Could you print the stretch of lines below from the one with "This screenshot has width=192, height=226." through the one with "This screenshot has height=519, width=968.", exactly as they stand and without any pictures?

[Records from a data collection]
▬▬▬▬▬▬▬▬▬▬
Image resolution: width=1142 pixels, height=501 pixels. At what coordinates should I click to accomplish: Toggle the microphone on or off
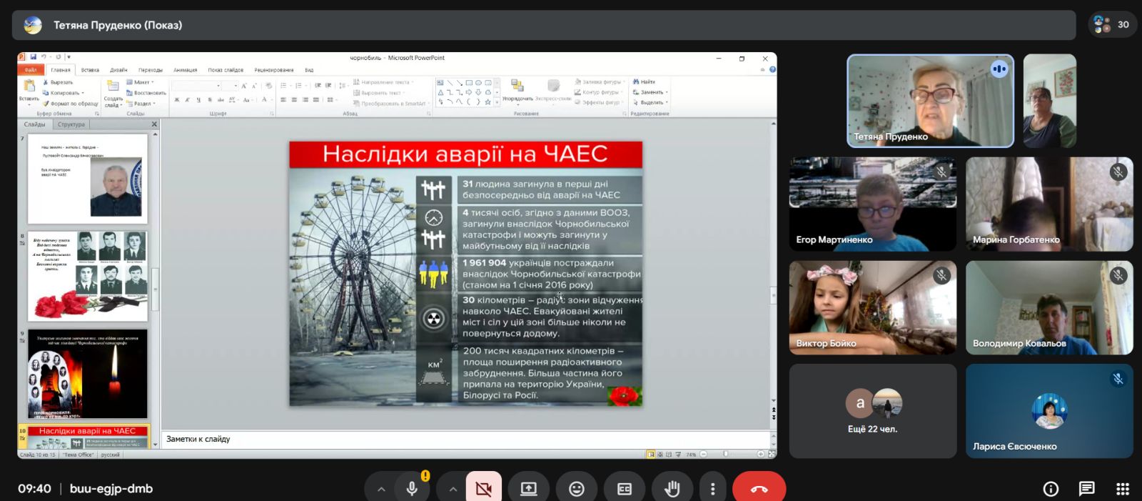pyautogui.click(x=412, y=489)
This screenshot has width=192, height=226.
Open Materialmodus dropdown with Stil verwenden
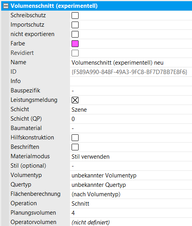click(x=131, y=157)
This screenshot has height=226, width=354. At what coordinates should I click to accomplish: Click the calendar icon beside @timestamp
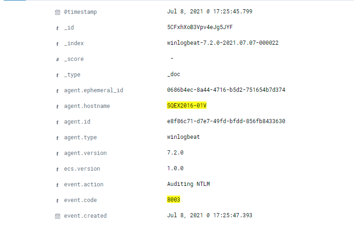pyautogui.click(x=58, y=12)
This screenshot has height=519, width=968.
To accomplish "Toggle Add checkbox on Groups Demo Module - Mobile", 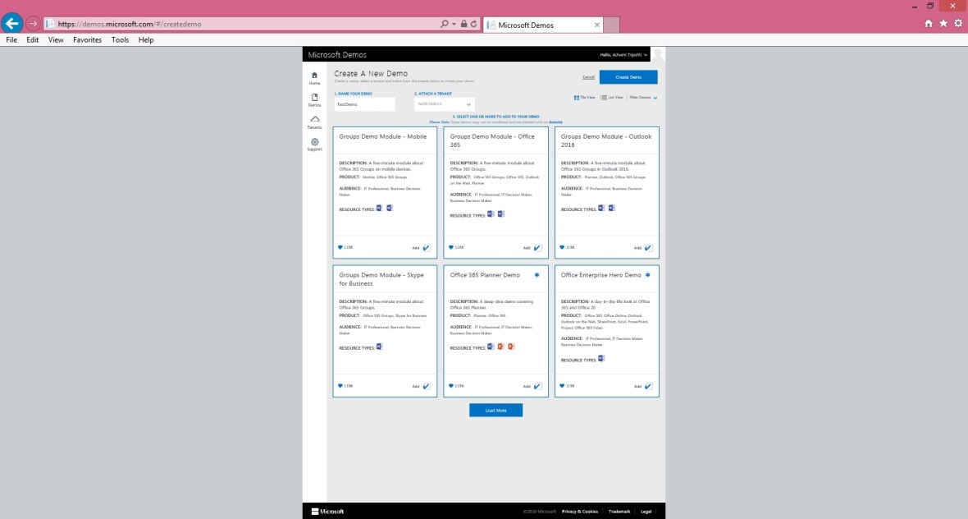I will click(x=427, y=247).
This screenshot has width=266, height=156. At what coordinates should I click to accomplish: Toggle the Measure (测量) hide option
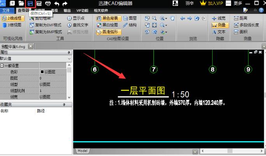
▬▬▬▬▬▬▬▬▬▬
EXERCISE OUTPUT
This screenshot has width=192, height=226.
Open Materialmodus dropdown with Stil verwenden
click(x=131, y=157)
This screenshot has height=226, width=354. At what coordinates should I click to accomplish: Click the calendar icon beside @timestamp
pyautogui.click(x=58, y=12)
This screenshot has height=519, width=968.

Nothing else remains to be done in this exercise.